(RECORDS SHOWN Opens)

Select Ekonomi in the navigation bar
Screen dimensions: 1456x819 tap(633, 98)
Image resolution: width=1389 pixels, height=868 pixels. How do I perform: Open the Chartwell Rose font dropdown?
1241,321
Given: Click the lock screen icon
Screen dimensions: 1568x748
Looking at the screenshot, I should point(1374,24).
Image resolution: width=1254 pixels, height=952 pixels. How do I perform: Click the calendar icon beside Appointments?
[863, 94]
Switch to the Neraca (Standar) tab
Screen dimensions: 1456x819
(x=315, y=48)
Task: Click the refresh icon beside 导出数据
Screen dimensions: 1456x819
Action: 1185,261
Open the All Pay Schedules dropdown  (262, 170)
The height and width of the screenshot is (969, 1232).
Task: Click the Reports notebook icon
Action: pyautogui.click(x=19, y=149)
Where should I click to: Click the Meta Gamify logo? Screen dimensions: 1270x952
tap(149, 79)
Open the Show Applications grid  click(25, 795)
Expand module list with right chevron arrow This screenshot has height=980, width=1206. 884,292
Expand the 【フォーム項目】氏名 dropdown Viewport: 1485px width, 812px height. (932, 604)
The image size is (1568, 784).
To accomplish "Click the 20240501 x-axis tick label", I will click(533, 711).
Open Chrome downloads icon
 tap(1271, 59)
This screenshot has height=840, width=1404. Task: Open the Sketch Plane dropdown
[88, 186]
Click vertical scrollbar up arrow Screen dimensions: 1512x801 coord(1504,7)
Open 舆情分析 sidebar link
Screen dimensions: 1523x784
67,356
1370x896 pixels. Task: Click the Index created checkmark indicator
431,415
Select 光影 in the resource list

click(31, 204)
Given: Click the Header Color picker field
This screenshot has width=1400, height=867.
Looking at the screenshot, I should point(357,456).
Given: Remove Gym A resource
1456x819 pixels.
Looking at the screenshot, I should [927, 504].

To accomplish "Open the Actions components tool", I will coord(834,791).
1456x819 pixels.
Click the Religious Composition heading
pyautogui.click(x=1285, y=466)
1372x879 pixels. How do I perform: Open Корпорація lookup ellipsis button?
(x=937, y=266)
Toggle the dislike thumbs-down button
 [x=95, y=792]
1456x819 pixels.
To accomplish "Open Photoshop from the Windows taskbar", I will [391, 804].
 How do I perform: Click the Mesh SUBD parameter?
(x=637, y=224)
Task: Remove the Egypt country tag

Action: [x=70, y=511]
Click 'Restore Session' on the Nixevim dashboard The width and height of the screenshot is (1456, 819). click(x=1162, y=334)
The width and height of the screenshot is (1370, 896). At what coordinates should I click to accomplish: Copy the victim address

(RECORDS SHOWN Closes)

YOUR INSTRUCTIONS: Line by line, output the records exactly as given.

RESPONSE AREA:
Select Ekonomi in the navigation bar
Screen dimensions: 1456x819 tap(633, 98)
Image resolution: width=1389 pixels, height=868 pixels. How do I perform: Open the Chartwell Rose font dropdown?
1241,321
Given: Click the lock screen icon
Screen dimensions: 1568x748
Looking at the screenshot, I should point(1374,24).
Image resolution: width=1254 pixels, height=952 pixels. How do I perform: Click the calendar icon beside Appointments?
[863, 94]
Switch to the Neraca (Standar) tab
Screen dimensions: 1456x819
(x=315, y=48)
Task: Click the refresh icon beside 导出数据
Screen dimensions: 1456x819
Action: 1185,261
Open the All Pay Schedules dropdown  (262, 170)
The height and width of the screenshot is (969, 1232).
Task: Click the Reports notebook icon
Action: pyautogui.click(x=19, y=149)
Where should I click to: Click the Meta Gamify logo? Screen dimensions: 1270x952
tap(149, 79)
Open the Show Applications grid  click(25, 795)
Expand module list with right chevron arrow This screenshot has height=980, width=1206. 884,292
Expand the 【フォーム項目】氏名 dropdown Viewport: 1485px width, 812px height. (932, 604)
The image size is (1568, 784).
To accomplish "Click the 20240501 x-axis tick label", I will click(533, 711).
Open Chrome downloads icon
 tap(1271, 59)
This screenshot has height=840, width=1404. Task: Open the Sketch Plane dropdown
[88, 186]
Click vertical scrollbar up arrow Screen dimensions: 1512x801 coord(1504,7)
Open 舆情分析 sidebar link
Screen dimensions: 1523x784
67,356
1370x896 pixels. Task: Click the Index created checkmark indicator
431,415
Select 光影 in the resource list

click(31, 204)
Given: Click the Header Color picker field
This screenshot has width=1400, height=867.
Looking at the screenshot, I should point(357,456).
Given: Remove Gym A resource
1456x819 pixels.
Looking at the screenshot, I should [927, 504].

To accomplish "Open the Actions components tool", I will coord(834,791).
1456x819 pixels.
Click the Religious Composition heading
pyautogui.click(x=1285, y=466)
1372x879 pixels. How do I perform: Open Корпорація lookup ellipsis button?
(x=937, y=266)
Toggle the dislike thumbs-down button
 [x=95, y=792]
1456x819 pixels.
To accomplish "Open Photoshop from the Windows taskbar", I will [391, 804].
 How do I perform: Click the Mesh SUBD parameter?
(x=637, y=224)
Task: Remove the Egypt country tag

Action: [x=70, y=511]
Click 'Restore Session' on the Nixevim dashboard The width and height of the screenshot is (1456, 819). click(x=1162, y=334)
The width and height of the screenshot is (1370, 896). At what coordinates should I click to accomplish: Copy the victim address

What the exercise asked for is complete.